Photography Encyclopedia: posing for the camera

Some Victorian sitters were persuaded to assume romantic fancy-dress postures before the lenses of amateur gentlefolk, but a stiffness of pose and expression was more commonly evident in the work of studio professionals. Though sometimes seen as the by-product of long exposures, this stiffness owed at least as much to prevailing taste. Photography echoed portrait painting in aiming to convey gravitas and respectability, and no great value was set on levity. Stereotypes were therefore the currency of the professional studio: men were serious figures of authority and women were calm and pensive. Nevertheless, long exposures did influence poses. It was often necessary to help sitters remain still: neck-rests were often used in the 1860s to assist steadiness, and the leaning poses popular in the 1870s exploited the support that furniture could provide. Another early posing principle sought to offset restricted depth of focus by keeping hands and face at the same distance from the camera. The popular female pose of hand raised to chin or cheek had, therefore, three advantages: it offered support, it kept features and fingers in the same plane, and it reinforced the air of demure thoughtfulness.

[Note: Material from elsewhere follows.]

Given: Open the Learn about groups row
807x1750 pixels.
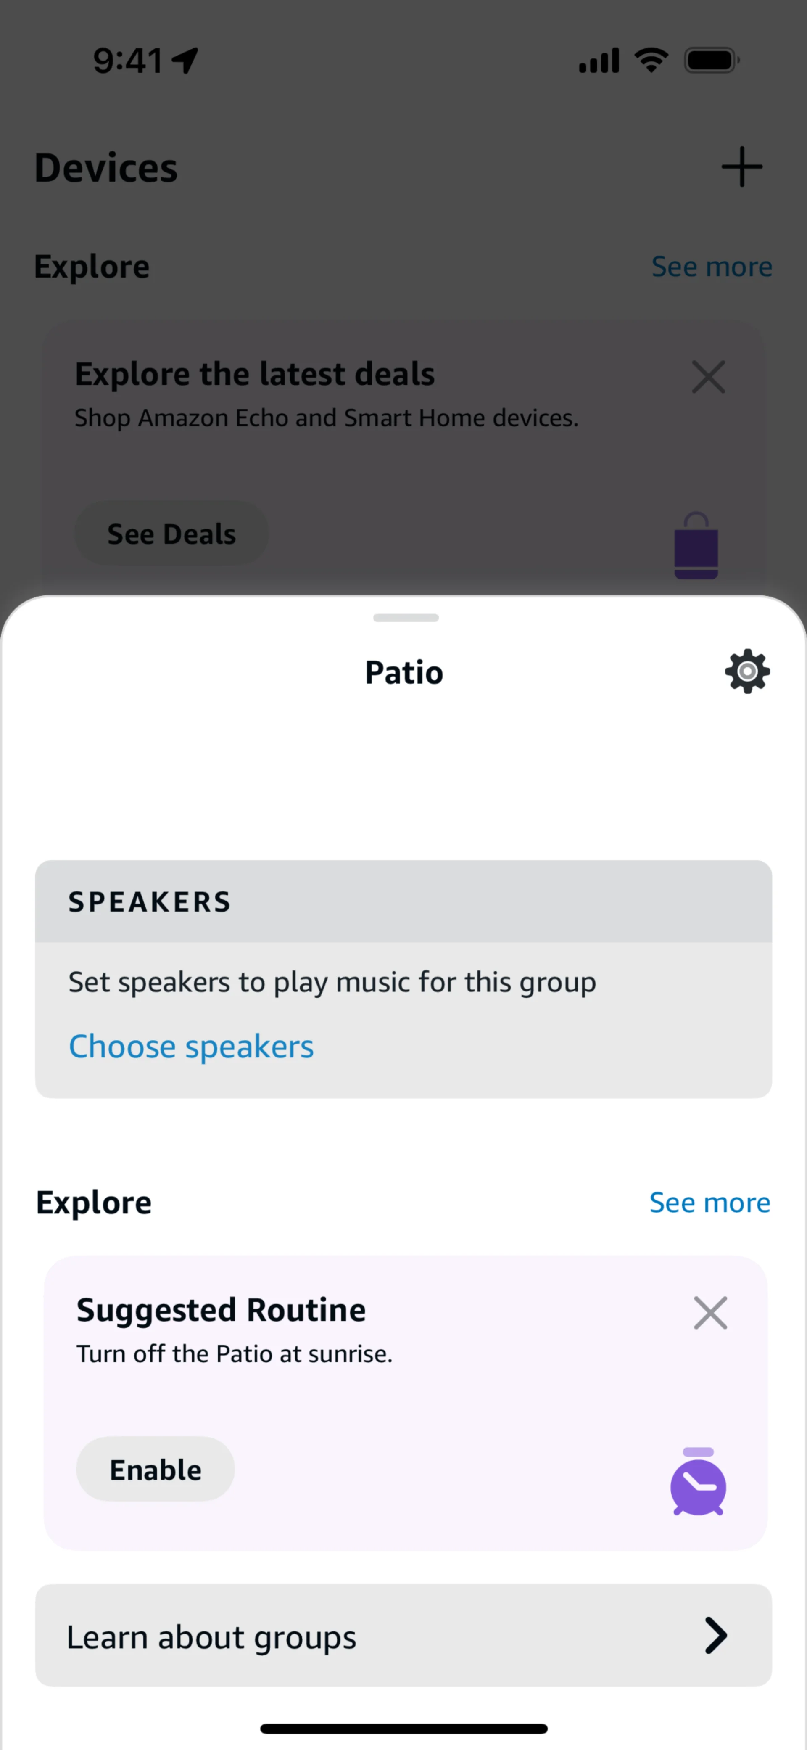Looking at the screenshot, I should pyautogui.click(x=404, y=1635).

Outside the studio, poses were more relaxed, but still conventionalized and gendered. The narrator of Jerome K. Jerome's comic novel Three Men in a Boat (1889) thus described an encounter with a ‘speculative photographer’ on the Thames: ‘All the girls were smiling. Oh, they did look so sweet! And all the fellows were frowning, and looking stern and noble.… I arranged my hair with a curl over the forehead, and threw an air of tender wistfulness into my expression, mingled with a touch of cynicism, which I am told suits me.’.

Although 19th-century seaside pictures began to show signs of greater informality, it was the arrival of the snapshot camera, at the beginning of the 20th century, that introduced a whole new vocabulary of posing. Inspired amateurs like Jacques-Henri Lartigue and Alice Austen pounced on zany or extrovert behaviour. Suddenly people were being photographed in holiday mood, by someone they knew well. The camera's subjects were more at ease, and if they felt inclined to smile, they no longer had to hold the expression for any great length of time. Cheerfulness, even jokiness (perhaps as a defence mechanism), entered the repertoire and, as cameras improved, people were pictured in motion. The 1920s and 1930s in particular were the age of people caught striding towards the camera. Cigarettes, as signifiers of carefree sophistication, came and went. By this time, studio photographers were pursuing new directions. A romantic sense of photography as art, tempered by influences of fashion plates and Hollywood, expressed itself in atmospheric lighting and sitters placed at an angle to the camera. (The Hollywood ‘glamour’ pose, in conjunction with more revealing swim-and leisurewear, appeared increasingly in beach scenes and holiday photography generally.) After 1945, the professional portrait had again become largely restricted to special occasions, though these might be commemorated by fairly relaxed and comfortable poses. By the century's end, thanks to the rise in higher education, a significant new stereotypical pose had arisen—the young person as academic achiever.

— Robert Pols

Bibliography

  • Pols, R., Understanding Old Photographs (1995).
  • Schroeder, F. E. H., ‘Say Cheese! The Revolution in the Aesthetics of the Smile’, Journal of Popular Culture, 32 (Fall 1998).
  • d'Astier, M., Bajac, Q., and Sayag, A. (eds.), Lartigue: l'album d'une vie, 1894-1986 (2003)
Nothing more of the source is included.